Alternative Therapies for Improving Physical Function in Individuals With Stroke
Neurological impairment is a devastating disease for patients and their families and a leading cause of adult disability. Traditional rehabilitative therapies can help regain motor function and ameliorate disability. However, health care reimbursed rehabilitation is usually provided for up to 6 months post stroke (3 months in form of inpatient therapy and 3 months in outpatient therapy). There are increasing community and other facilities offering rehabilitation in form of conventional, recreational and alternative (Yoga, Tai-chi) therapy. However, implementation of these conventional therapy techniques in individuals with neurological disorder impairments is tedious, resource-intensive, and costly, often requiring transportation of patients to specialized facilities. Based on recent evidence suggesting significant benefits of repetitive, task-orientated training, investigators propose to evaluate the feasibility of an alternative dance and gaming based virtual dance and gaming based therapy to improve overall physical function of community-dwelling individuals with neurological impairments, compared to conventional therapeutic rehabilitation. This pilot study aims to systematically obtain pilot data on compliance and efficacy as well as performing power analysis and sample size calculation for developing it into a randomized controlled trial for extramural funding purposes. The objective of the study is to determine the safety, feasibility, compliance and efficacy of an alternative dance and gaming-based virtual gaming therapy to improve overall physical function of community-dwelling individuals with neurologically impairment and compare it to that of conventional rehabilitation and also to determine the gains in community participation and integration with longer-term compliance to the dance and gaming -based intervention.

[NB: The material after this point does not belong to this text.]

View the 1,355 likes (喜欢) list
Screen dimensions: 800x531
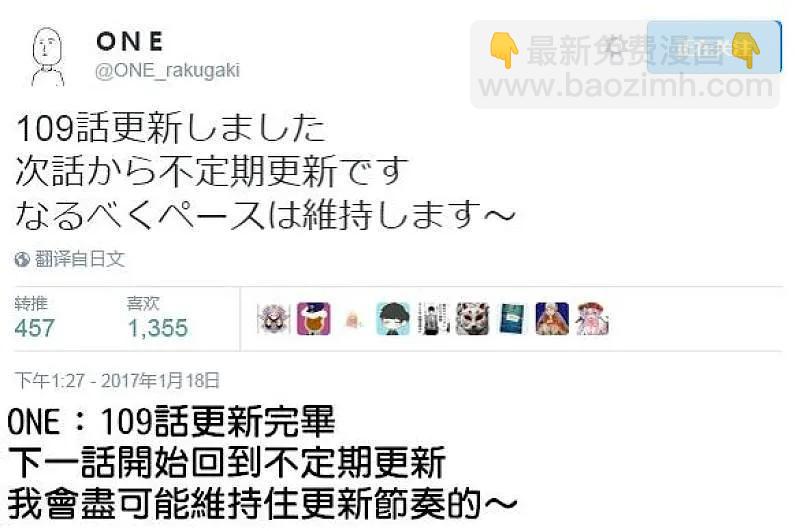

• Participants should be 18 to 90 years of age.
• Able to follow instructions provided in English.
• History of neurological impairment (Stroke, Parkinson's disease and Multiple Sclerosis) for at least 6 months prior to evaluation (self-report, confirmed by participant's physician).
• Able to stand and walk with or without assistive device or braces as part of their activities of daily living (self-report).
• Cognitive skills to actively participate (score of \< 26 on Montreal cognitive assessment indicates cognitive impairment) (30).
• Stroke - a) Upper extremity limb function (score of at least 25 on the Fugyl Myer Upper extremity test and Muscle performance grade on deltoid, pec major and and triceps of \> or = 2/5).
• Parkinson's disease a) - Stable medication use b) stage I or II of the Boher classification of Parkinson's disease c) No sudden fluctuations (on-off phenomenon).
• Multiple Sclerosis - No Severe disability Expanded Disability Status Scale (EDSS scale \< or = 4.5).